E-bikes being capable of faster speeds might be a reason for this trend, the authors suggested. 

Concluding their study, the researchers said the findings had implications for public health initiatives helping people to buy e-bikes. 

‘The expected health effects might be higher for bicycle users, which is an important factor for policymakers in the discussion on subsidising e-bikes at the state level,’ they said. 

But they added e-bike still had benefits, particularly for those who might otherwise forgo cycling altogether.  

‘The increasing attractiveness and popularity of e-bikes might facilitate recreational cycling and active commuting, particularly for those who are limited by age or illness-associated constrictions and who otherwise would not opt to use a bicycle,’ they said. 

Heart rate while cycling was also higher in the bicycle group, indicating these riders were exerting more effort than than their e-bike cruising counterparts

More than 42million adults in the UK will be overweight or obese by 2040, according to projections by Cancer Research UK

E-bikes are rising in popularity in the EU, with 3.4million sold across the bloc in 2019, compared to just 98,000 in 2006. 
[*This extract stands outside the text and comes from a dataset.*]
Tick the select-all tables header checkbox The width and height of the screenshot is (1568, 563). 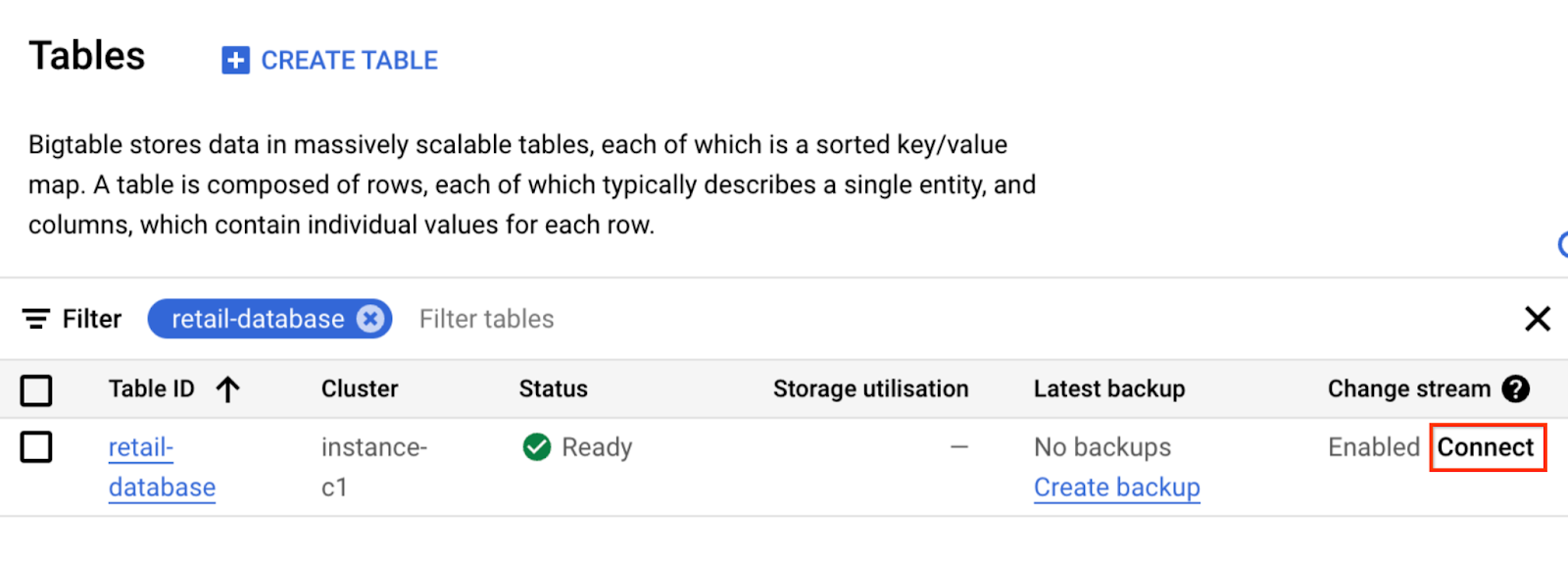pos(36,390)
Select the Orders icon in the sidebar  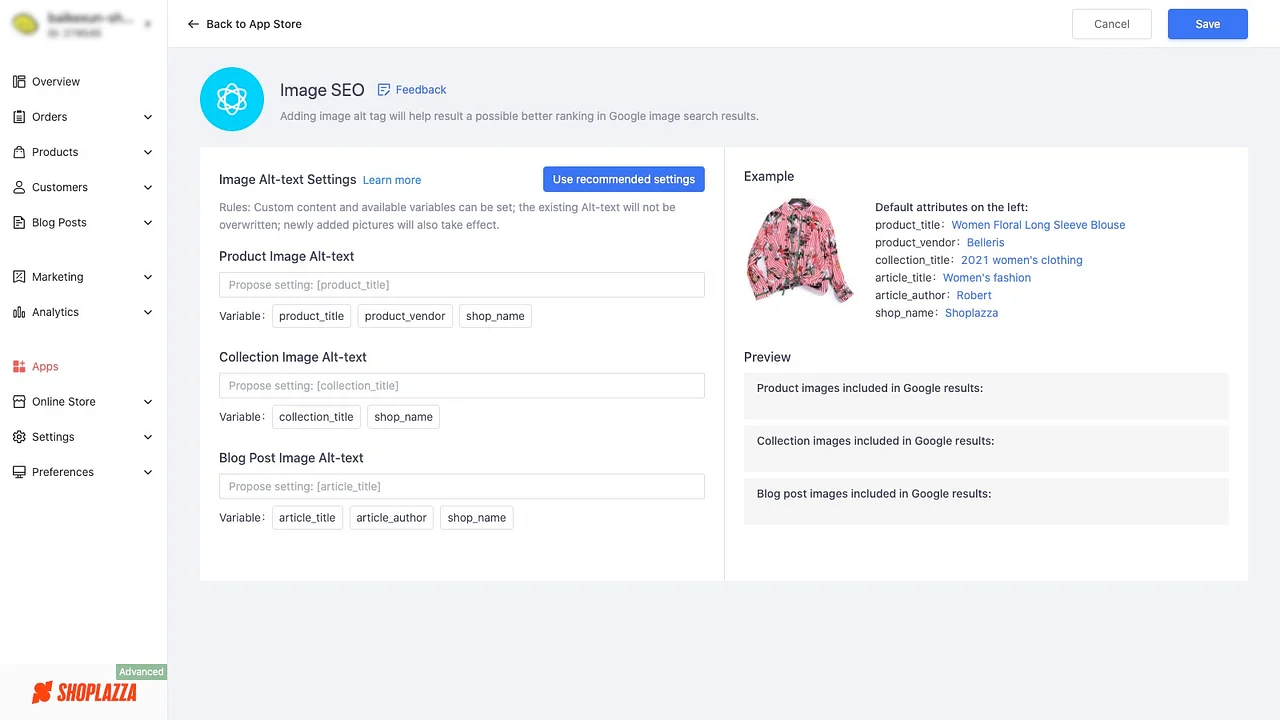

Industry analysis by Mintel estimated that 170,000 e-bikes were sold in the UK in 2020, 

The number of e-bikes sold in the US was estimated by NPD as being 368,000 in 2021.

The German findings follow other research earlier this year that found only one in 20 adults in England get the recommended amount of exercise.

University of Essex experts came to that conclusion after studying the exercise habits of a quarter of a million people in England.

Like the WHO the NHS advises that people should do two-and-a-half hours of moderate-intensity physical exercise per week, such as brisk walking, cycling and pushing a lawn mower.

Adults should also do muscle-strengthening activities, like carrying heavy shopping bags, lifting weights and heavy gardening, at least two days a week.

But the Essex study found only a ‘startlingly small’ five per cent are people in England hit these minimum thresholds.

Regular exercise combined with a balance diet is considered the best way to tackle obesity, one of Britain’s biggest health issues. 

The latest data shows that 64 per cent of adults are overweight, with more of us predicted to grow fatter in the future. 

Obesity doesn’t just expand British waistlines but health care costs, with the NHS spending an estimated £6.1 billion on treating weight-related disease like diabetes, heart disease and some cancers between 2014 to 2015. 

In the US an estimated 73.6 per cent of adults are considered either overweight or obese.